51G1|第51回 理容師国家試験 過去問
理容の業に関する次の記述のうち、誤っているものはどれか。
解答・解説を見る
正解: 4
正答
4
この問題のポイント
理容師法でいう「理容の業」とは何か、そして開設者に資格が必要かどうかが問われています。
解説
理容師法は、理容師の資格を定め、理容の業務が適正に行われるように規律することで、公衆衛生の向上を図る法律です。
ここでいう「業」とは、反復継続の意思をもって行うことをいいます。報酬の有無や営利目的かどうかは要件ではありません。会社が福利厚生として行う場合でも、繰り返し行われれば業に当たります。
一方、理容所の開設者に資格は不要です。理容師でない人や法人でも理容所を開設できます。開設者は、理容師に業務を行わせ、衛生上必要な措置を講じる責任を負います。
ひっかけポイント
「理容の業を行う人」=理容師の免許が必要。
「理容所を開く人」=資格は不要。
この2つを取り違えないことが重要です。
選択肢の確認
1.理容師でなければ、理容を業とすることはできない。
記述としては正しい。
理容師法は、理容師の免許を受けた者でなければ理容を業としてはならないと定めています。
2.会社の福利厚生のための理容行為であっても、反復継続的に行われる場合には業に当たる。
記述としては正しい。
「業」は反復継続の意思をもって行うことをいい、営利目的や報酬の有無は問いません。
3.理容師が理容の業を行う場合の衛生上必要な措置については、理容所が所在する都道府県等の条例にも従う必要がある。
記述としては正しい。
衛生上必要な措置は、法令のほか都道府県等の条例でも定められており、これに従う必要があります。

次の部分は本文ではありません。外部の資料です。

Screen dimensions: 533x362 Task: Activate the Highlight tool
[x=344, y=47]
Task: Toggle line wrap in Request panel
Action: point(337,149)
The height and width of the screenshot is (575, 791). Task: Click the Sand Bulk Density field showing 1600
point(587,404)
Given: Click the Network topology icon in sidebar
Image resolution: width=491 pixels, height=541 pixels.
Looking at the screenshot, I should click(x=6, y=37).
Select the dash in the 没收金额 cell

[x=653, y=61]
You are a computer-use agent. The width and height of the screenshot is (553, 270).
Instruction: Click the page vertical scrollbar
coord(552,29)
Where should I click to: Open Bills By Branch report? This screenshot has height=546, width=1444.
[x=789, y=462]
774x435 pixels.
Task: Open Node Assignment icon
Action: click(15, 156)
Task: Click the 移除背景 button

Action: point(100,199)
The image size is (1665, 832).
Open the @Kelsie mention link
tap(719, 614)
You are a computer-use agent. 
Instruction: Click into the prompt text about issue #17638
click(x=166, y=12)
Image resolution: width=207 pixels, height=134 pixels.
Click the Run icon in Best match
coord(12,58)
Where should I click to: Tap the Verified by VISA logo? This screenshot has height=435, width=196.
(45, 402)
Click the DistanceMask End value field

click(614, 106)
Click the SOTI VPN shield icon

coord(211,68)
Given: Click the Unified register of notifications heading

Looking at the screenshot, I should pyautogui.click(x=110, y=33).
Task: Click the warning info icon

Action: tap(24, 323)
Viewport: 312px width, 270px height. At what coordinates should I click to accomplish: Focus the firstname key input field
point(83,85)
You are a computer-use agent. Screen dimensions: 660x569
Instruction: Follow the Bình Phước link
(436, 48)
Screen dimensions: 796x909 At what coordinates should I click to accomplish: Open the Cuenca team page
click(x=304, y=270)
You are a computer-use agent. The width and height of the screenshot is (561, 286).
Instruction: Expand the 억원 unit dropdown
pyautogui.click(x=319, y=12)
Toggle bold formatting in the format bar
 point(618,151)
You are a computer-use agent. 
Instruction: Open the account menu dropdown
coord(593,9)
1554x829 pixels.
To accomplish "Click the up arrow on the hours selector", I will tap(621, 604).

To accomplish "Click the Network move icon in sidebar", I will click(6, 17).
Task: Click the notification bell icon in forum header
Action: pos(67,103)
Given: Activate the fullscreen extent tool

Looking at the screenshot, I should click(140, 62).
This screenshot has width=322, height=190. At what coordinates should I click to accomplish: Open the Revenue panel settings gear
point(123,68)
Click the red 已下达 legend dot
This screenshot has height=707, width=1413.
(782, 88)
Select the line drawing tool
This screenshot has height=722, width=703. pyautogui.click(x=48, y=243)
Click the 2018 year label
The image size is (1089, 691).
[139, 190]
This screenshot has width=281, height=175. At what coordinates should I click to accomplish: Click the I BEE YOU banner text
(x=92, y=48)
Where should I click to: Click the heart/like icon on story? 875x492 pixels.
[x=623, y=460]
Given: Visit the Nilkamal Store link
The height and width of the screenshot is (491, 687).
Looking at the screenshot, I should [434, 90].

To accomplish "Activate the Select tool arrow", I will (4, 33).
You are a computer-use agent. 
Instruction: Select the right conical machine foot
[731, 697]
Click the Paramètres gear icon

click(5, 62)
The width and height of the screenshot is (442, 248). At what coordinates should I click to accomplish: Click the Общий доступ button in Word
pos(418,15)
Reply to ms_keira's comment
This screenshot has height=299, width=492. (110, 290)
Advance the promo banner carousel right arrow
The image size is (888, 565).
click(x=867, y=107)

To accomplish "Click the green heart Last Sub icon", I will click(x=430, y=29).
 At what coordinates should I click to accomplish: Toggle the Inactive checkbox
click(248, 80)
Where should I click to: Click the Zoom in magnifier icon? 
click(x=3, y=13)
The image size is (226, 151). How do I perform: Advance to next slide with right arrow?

4.理容所の開設者(法人の場合は、その代表者のうちの1人)は、理容師でなければならない。
正答。記述としては誤り。
開設者に理容師の資格要件はありません。理容師でない個人や法人でも理容所を開設できます。
覚えるポイント
- 「業」=反復継続の意思をもって行うこと。報酬や営利目的は要件ではない。
- 理容の業を行うには免許が必要だが、理容所の開設に資格は不要。
- 衛生上必要な措置は、法令に加えて都道府県等の条例にも従う。